From Colombia: multinational mining company accused of hiring paramilitaries
Article written by my good friend, independent journalist Manuel Rueda
Over two hundred Colombians have placed a lawsuit at an Alabama district court against a Birmingham-based Drummond coal company for financing right wing death squads in Colombia.
Drummond runs an open pit coal mine in the northern Cesar department, where paramilitary groups assassinated hundreds of civilians from 2000 to 2006.
The lawyers who presented the lawsuit claim that between 2000 and 2006 Drummond paid paramilitary squads millions of dollars to protect its coal mine from attacks by left wing guerrillas. But according to them, the paramilitaries also used the money to wage a broader campaign against left wing guerrillas in the department.
A woman who did not want to be named for security reasons tells of how her brother was killed by the “paracos” – as such groups are known in Colombia.
“The paralimitaries abducted my brother around 7 pm… They tortured him and broke his arm. They took out one of his eyes and pulled out his nails before finishing him off with five shots”.
She says her brother was a taxi driver who had no connection to guerrilla groups. But according to her a few weeks before his death, her brother had a dispute with his former boss. She suspects this man accused her brother of having links with the FARC guerrillas.
Human rights groups claim that paramilitary groups assassinated hundreds of civilians in the north of the Cesar province, as they pushed guerrillas out of the rich savannah.
Drummond admits its mine was surrounded by violence. But the company says it had no relationship with the local paramilitaries.
When Drummond was sued for the death of two union leaders in 2007, the company told reporters that the victims’ lawyers were simply trying to make some money with false testimonies. Back then, the courts said that there was not enough evidence to link the coal company to paramilitary groups.
But the lawyers like Rebecca Pendleton, who works for Conrad and Scherer, the law firm that initiated the current lawsuit, claim they now have compelling evidence.
“We have direct testimony from members in the paramilitary very high up in the rankings that they had directly received funding from members’ of Drummond´s upper management. They are saying that they received direct payment and that Drummond told them that they needed them as a private security force”.
Conrad and Scherer recently pressed similar charges against Dole, a US Banana company, at a US court. Another banana company, Chiquita, last year admitted at a Florida court that it paid paramilitaries to protect its banana plantations. And Colombian lawyers are also investigating energy companies like Occidental Oil for their alleged relationships with paramilitary groups.

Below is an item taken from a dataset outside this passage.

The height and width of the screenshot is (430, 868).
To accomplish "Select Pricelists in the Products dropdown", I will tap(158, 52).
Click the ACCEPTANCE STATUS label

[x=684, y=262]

Professor Nazih Richani has written several books on the role of multinational companies in Colombia´s forty-year-old armed conflict. He says that multinationals have formed alliances with illegal groups when operating in conflict zones where they lack protection from state forces.

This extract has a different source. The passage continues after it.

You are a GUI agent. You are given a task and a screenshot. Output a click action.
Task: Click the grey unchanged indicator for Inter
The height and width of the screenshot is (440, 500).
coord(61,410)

How could you do an investment without having security?” he says. “The multinationals needed security for their personnel and operations, for the physical buildings and the transportation going in and out of the plants”.
Security experts say that at the turn of the century, guerrilla groups were staging dozens of attacks against oil pipelines, railroads and power lines every year. And Drummonds’ own railroad in the Cesar province was blown up six times in the year 2000.
But over the past six years, attacks against infrastructure decreased substantially. President Uribe increased the army presence in Colombia´s resource-rich areas. And he set up specially trained “energy battalions” near large companies like Drummond.
Human rights activists say the army counterinsurgency tactics are problematic. They criticize mass arrests that affect hundreds of civilians. And they say that fighting between the army and the rebels has forced thousands to flee their homes.
In the Cesar province, a leader of a mining union – who asked not to be named – said that he still sees former paramilitaries strolling about towns near Drummond´s mine. He also claims that those who want to change working conditions at the mine have received several death threats.